Nicht nur die Zahl der Fahrten ist gesunken, sondern auch die Kilometer. Lange Fahrten zum Flughafen bleiben aus, weil Geschäfts- und Urlaubsreisen nicht mehr stattfinden. Die knapp 47 Autos des Familienunternehmens Knorrek seien vor der Pandemie bis zu insgesamt 90 Mal am Tag zu einem Flughafen gefahren, jetzt gebe es nur noch rund 30 Fahrten in der Woche. Die Einsatzzahl der Autos ist reduziert, maximal 30 Fahrzeuge fahren gleichzeitig. Auch Taxiunternehmer Andreas Dreißig klagt über fehlende Flughafenfahrten. Ein langjähriger Kunde, der den Flughafenservice auf seinen Geschäftsreisen ins Ausland nutzte, habe berichtet, dass die Geschäftsreisen für Monteure auch in Zukunft weniger werden könnten. Denn die Hilfe suche man sich jetzt vor Ort.

Weniger Kilometer auf dem Taxameter

Die kürzeren Fahrten hingegen hätten zugenommen, berichtet Michael Knorrek. Die würden vor allem von Menschen, die in der Pandemie nicht mit der Bahn oder dem Bus fahren wollen, wahrgenommen. Zu Beginn der Pandemie war es am ruhigsten. Mit den wärmeren Monaten aber seien nach und nach Menschen „aus den Löchern gekrochen“ – etwa Ältere, die die Zeit zuvor zuhause verbracht hatten, aus Angst das Haus nicht verließen. Die trauten sich jetzt wieder. „Die Leute wurden mutiger“, so Knorrek. Auch Dreißig hat deutlich weniger Kilometer auf dem Taxameter, stürzt sich wie viele seiner Kollegen nun auch mehr auf die Krankenfahrten. Als Selbstständiger versucht er sich einen großen Marktanteil zu erarbeiten. „Das ist dann natürlich auch immer eine Wegnahme bei anderen“, ist Dreißig sich bewusst.
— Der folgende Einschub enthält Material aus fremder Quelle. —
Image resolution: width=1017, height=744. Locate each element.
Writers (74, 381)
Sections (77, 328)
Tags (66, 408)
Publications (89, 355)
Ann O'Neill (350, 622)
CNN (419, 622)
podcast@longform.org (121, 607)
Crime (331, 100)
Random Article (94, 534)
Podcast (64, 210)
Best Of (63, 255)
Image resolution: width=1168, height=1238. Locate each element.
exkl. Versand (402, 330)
Für die G. Knorrek Personenbeförderungs GmbH bedeutet die Pandemie vor allem, dass die Planung hektischer verläuft als sonst. „Man überlegt, wie viele Autos man braucht, kann nicht mehr eine Woche im Voraus planen, höchstens zwei oder drei Tage“, berichtet Michael Knorrek. Man überlege, wann man einen Mitarbeiter aus der Kurzarbeit raushole. „Die Rechnerei, wie wird man allen gerecht,  bei der Kurzarbeit darf man den sozialen Aspekt nicht vergessen“, sagt Knorrek. Viele der Mitarbeiter seien Rentner und hätten keinen Anspruch auf Kurzarbeit.
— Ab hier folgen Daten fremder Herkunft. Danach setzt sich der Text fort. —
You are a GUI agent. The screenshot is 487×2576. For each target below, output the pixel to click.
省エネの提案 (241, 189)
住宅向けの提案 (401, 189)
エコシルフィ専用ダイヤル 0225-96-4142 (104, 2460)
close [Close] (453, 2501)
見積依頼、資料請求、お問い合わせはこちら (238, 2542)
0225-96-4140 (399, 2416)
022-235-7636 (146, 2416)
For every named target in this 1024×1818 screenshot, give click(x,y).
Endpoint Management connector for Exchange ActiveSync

Als Solo-Selbständige haben Andreas Dreißig und Tuncay Özdemir 2020 die Soforthilfe erhalten. Dreißig berichtet, dass er nun auch die sogenannte Neustarthilfe erhalten habe – 7500 Euro. Das überschneidet sich allerdings mit der Rückzahlung der Soforthilfe des vergangenen Jahres. Denn diese müsse er bald zurückgezahlt haben, bis Ende Juni. Die Meldung dazu soll Ende März kommen. „Die Hilfe war für zwei Monate gedacht, das ganze Jahr war dann aber nicht gut“, meint Dreißig. Er ist frustriert wegen der politischen Lage, vor allem was die Hilfen angehe. Es ärgere ihn, dass man von Woche zu Woche vertröstet werde. „Durch das Vertrösten wurde man im letzten Frühjahr dazu gebracht, seinen Betrieb zu behalten und alle Ersparnisse aufzubrauchen“, so Dreißig. Einige hätten sich vielleicht ansonsten dazu entschieden, den Betrieb aufzugeben.
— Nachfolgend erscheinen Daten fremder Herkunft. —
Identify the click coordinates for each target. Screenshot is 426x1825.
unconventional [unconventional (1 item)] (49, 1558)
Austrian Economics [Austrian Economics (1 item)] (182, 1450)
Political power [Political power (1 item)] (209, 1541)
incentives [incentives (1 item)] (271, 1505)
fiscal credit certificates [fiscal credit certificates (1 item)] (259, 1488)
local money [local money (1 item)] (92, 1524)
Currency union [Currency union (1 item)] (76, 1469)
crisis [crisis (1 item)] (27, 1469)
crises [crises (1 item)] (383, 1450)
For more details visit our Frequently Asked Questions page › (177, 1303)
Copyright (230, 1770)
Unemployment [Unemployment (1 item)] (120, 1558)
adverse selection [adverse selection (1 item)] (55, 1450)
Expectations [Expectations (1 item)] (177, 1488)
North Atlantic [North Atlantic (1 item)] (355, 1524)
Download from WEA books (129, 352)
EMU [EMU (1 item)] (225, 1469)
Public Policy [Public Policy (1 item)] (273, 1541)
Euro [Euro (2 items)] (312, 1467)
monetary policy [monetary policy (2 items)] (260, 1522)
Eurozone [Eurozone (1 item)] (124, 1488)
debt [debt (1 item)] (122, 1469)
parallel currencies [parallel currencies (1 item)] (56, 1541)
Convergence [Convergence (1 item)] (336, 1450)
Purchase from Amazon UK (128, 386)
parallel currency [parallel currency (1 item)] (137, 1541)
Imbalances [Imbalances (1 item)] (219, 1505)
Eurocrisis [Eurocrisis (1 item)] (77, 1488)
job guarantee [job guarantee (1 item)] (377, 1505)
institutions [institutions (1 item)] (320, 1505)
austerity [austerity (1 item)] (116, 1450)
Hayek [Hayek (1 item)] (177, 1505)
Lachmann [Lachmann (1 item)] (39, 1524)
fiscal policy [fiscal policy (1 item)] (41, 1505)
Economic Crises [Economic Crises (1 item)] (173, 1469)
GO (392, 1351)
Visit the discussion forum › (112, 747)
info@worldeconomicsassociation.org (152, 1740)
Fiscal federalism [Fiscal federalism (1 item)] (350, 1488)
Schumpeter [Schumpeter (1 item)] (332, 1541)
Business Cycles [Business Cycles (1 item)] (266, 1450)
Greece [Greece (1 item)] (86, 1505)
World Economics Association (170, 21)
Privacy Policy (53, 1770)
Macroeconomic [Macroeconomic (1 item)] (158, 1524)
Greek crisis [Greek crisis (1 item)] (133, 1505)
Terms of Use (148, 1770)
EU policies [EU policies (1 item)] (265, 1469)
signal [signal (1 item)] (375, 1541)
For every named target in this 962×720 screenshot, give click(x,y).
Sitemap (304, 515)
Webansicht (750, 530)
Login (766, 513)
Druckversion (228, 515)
Nun hoffen die Taxiunternehmer auf die Impfungen. „Erst dann geht es wieder aufwärts“, meint Özdemir. Auch Dreißig findet, es müsse mehr getestet und geimpft werden. Bisher seien die Taxifahrer nicht zum Testen eingeladen worden, obwohl sie den  direkten Kontakt zu Kunden hätten.